Example pipeline setup and execution

Preliminary setup and common instructions

1. Setting up the MiCoNE environments

Before execution of the MiCoNE pipeline we need to install the environments:

micone install

Warning

This command will take a considerable amount of time (several hours) as MiCoNE will install all the conda environments

If you wish to install only a subset of the environments, you can specify the environments to install using the -e option:

micone install -e <env1>

The list of supported environments can be found in the Installing the environments section.

2. Initializing the pipeline template

To set up the nextflow workflow template for the desired workflow, you can use the micone init command:

micone init -w <workflow> -o <pipeline_dir>

This initializes the workflow in the pipeline_dir folder. For a list of supported workflow see the Initializing the pipeline template section.

Detailed information about the various files in the pipeline folder can be found in the Configuration and the pipeline template section.

3. Downloading data and setting up the pipeline template

  1. Download the data directory from here and put it under <pipeline_dir>/nf_micone/data.

  2. Update the sample_sheet.csv and metadata.json files in the base <pipeline_dir> directory to reflect the samples and metadata of the data you wish to analyze.

  3. Update the nextflow.config file if you wish to make any changes to the default configuration. The default configuration files can be found here and the supported configuration options can be found in the tables in the Configuration and the pipeline template section.

Note

Example configurations used for the manuscript can be found in the scripts/runs folder of the MiCoNE-pipeline-paper repository.

4. Run the pipeline

To run the pipeline, you can use the run.sh script in the <pipeline_dir>:

conda activate micone

# To run the code locally
bash run.sh

# To run the code on the cluster using the scheduler
qsub run.sh

Full pipeline workflow

First follow the instructions in steps 1-3 in the Preliminary setup and common instructions section.

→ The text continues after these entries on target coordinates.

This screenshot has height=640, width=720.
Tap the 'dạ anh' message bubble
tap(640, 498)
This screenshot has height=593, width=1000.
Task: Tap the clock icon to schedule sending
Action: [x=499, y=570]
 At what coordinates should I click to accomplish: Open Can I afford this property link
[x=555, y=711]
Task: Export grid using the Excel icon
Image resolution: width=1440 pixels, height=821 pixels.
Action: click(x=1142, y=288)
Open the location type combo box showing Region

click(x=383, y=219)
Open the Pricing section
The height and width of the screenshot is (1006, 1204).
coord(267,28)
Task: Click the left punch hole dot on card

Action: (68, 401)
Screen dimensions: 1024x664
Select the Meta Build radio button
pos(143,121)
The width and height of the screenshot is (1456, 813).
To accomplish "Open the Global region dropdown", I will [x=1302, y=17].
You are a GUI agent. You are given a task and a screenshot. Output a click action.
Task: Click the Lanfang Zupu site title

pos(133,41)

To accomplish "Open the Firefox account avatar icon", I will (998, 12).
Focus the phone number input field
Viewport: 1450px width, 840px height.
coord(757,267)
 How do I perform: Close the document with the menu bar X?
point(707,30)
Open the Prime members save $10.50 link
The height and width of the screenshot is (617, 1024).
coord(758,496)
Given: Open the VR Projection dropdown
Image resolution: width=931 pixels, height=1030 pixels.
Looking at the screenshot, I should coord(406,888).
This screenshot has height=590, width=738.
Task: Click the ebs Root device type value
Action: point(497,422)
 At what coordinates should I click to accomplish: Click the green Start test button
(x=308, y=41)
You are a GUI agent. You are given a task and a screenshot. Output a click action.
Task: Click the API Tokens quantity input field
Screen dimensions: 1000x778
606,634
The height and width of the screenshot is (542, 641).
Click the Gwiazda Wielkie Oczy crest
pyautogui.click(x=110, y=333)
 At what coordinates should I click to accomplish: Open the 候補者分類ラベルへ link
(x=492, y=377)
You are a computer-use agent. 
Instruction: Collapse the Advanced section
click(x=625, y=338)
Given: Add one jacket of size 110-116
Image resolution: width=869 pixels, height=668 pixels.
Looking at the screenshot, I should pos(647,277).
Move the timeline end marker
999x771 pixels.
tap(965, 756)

Let us assume that you have multiplexed (run1, run2, and run3) paired end 16S sequence data stored in the <pipeline_dir>/seqs folder. To run the pipeline you will need the following:

  1. forward.fastq.gz: Forward reads

  2. reverse.fastq.gz: Reverse reads

  3. barcodes.fastq.gz: Barcodes

  4. mapping.tsv: Mapping file

  5. sample_metadata.tsv: Sample metadata file

Warning

Keep the file names as they are. The pipeline might have issues if the file names are changed.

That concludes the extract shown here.